My brows knitted in confusion, but I curbed another cutting comment. The Magister watched me closely, her lips pursed. A burn had singed the top of her ear, barely missed her tightly cropped hair. Did she keep her hair short, so she wouldn't burn it?

Fyr sighed and her shoulders loosened in defeat. "The Captain has posted Paladins in Abeth for a short period of time to oversee the defense of the village and to begin training the villagers. We can train the men who pledged themselves to our cause and bring them to Haaling."
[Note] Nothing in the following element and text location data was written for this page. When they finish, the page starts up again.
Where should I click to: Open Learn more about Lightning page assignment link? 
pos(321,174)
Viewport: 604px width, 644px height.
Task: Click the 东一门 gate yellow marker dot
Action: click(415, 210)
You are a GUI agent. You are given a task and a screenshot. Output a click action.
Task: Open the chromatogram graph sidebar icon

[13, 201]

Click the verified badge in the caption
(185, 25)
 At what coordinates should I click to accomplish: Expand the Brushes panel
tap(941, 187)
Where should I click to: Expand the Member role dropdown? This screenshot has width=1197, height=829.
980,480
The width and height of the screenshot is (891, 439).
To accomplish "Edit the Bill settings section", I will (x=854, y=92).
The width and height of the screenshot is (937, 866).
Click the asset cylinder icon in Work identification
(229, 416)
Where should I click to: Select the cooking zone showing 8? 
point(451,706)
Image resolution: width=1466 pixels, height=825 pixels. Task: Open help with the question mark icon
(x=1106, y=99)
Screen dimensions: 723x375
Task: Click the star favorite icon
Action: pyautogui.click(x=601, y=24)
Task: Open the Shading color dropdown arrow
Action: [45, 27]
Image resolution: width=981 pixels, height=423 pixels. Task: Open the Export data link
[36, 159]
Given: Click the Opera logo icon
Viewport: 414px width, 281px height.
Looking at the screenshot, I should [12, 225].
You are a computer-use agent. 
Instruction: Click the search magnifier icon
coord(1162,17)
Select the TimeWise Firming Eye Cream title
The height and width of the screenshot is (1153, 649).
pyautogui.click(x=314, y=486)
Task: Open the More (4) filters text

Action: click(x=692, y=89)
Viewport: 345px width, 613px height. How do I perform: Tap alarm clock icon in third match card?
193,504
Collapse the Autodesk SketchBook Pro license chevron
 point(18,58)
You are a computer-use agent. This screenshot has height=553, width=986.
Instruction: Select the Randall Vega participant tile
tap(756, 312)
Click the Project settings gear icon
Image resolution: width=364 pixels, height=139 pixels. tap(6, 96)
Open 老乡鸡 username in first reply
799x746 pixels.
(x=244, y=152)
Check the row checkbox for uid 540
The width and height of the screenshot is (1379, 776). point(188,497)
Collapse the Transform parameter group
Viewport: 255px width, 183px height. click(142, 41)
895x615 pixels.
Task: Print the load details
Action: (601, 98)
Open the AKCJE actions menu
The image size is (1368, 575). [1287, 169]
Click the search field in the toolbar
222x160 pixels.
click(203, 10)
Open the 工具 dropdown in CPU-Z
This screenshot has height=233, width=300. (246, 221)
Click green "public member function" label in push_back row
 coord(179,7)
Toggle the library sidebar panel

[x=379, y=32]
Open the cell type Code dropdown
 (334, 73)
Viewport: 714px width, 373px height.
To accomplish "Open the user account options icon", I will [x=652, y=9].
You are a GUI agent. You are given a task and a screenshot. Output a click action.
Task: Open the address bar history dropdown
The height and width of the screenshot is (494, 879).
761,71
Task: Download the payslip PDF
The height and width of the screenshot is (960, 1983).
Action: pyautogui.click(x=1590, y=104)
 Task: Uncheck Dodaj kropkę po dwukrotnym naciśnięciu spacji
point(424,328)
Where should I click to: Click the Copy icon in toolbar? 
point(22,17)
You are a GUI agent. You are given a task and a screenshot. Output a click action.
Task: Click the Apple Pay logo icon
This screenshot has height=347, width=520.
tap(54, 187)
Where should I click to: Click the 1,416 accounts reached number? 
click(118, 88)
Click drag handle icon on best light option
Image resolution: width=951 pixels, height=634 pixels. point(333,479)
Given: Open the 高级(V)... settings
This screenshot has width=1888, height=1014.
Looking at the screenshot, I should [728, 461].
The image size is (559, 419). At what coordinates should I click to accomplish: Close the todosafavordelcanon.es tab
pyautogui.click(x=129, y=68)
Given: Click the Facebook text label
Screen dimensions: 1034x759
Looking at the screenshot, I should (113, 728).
"Abeth doesn't appeal to those with an adventurer's heart. But I think they'll find that Haaling is no more exciting." That sounded like a lie. Especially when I looked back to the ashen bodies in front of me. More would come, and we would need those soldiers who pledged themselves.

≻≺

Our little party stayed in Abeth for three more miserable days. I was used to the snipes, so the abuse the villagers hurled at me didn't bother me, but it amused me all the same to see how the Magister recoiled at their vile words. The Captain had witnessed a verbal sparring match between myself and a drunken man who had called me a 'feckin- tree hugger'.